**Code:**

uint16_t blend2(uint32_t A, uint32_t B, uint32_t C) {

grow(A); grow(B); grow(C);

return pack((A * 2 + B + C) >> 2);

}

**Code:**

#define Interp02(c1, c2, c3) \

(((((c1 & Mask_2) * 2 + (c2 & Mask_2) + (c3 & Mask_2) ) >> 2) & Mask_2) + \

((((c1 & Mask13) * 2 + (c2 & Mask13) + (c3 & Mask13) ) >> 2) & Mask13))

Unsure if the equality test on some of those functions will help or not. Certainly will for solid-color screens, but how common/rare is that? Extra test could make it slower in some cases.

Ignoring that ... Lots of masking and repeated multiplications there.

It's masking FF00FF, performing math on that, then masking 00FF00 and doing the same again, and combining the results. Looks to be working on 24-bit input.

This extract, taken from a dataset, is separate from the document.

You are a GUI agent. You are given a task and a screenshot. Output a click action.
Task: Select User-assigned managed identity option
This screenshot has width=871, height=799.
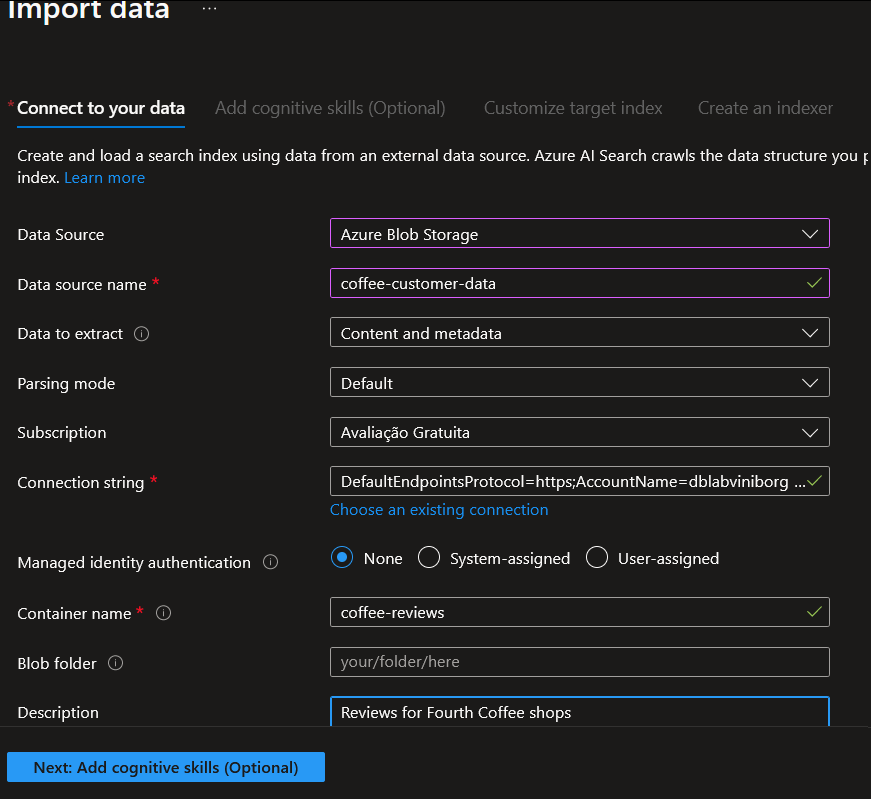click(x=597, y=558)

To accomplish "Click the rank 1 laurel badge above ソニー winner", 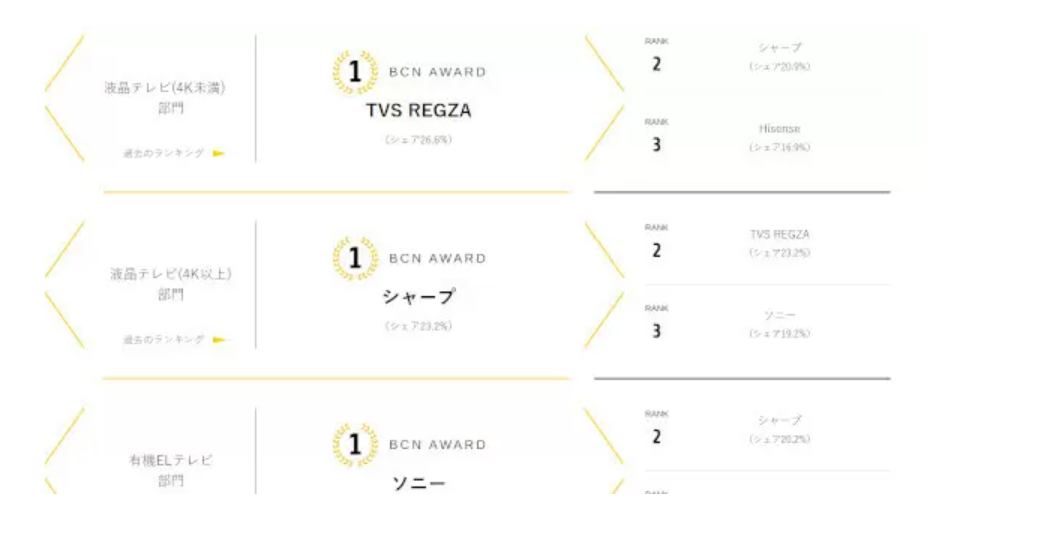I will tap(354, 444).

Mine splits the channels apart and does the multiplication only once, works on SNES 15-bit input (can do 16-bit too.)

The idea is that n*4 in the worst case can spill over by two extra bits:

%11111*4=%(11)11100, the part in parenthesis have spilled over, which would alias into the next color channel. But if we have some zero values between them, we can shift around and mask. So mine turns:

0rrrrrgggggbbbb into:

000000ggggg00000 0rrrrr00000bbbbb

Then does the math on them, shifts back, and then packs it back together.

I couldn't say which was faster (would guess mine), you'd have to bench-mark it. I just like mine more for readability.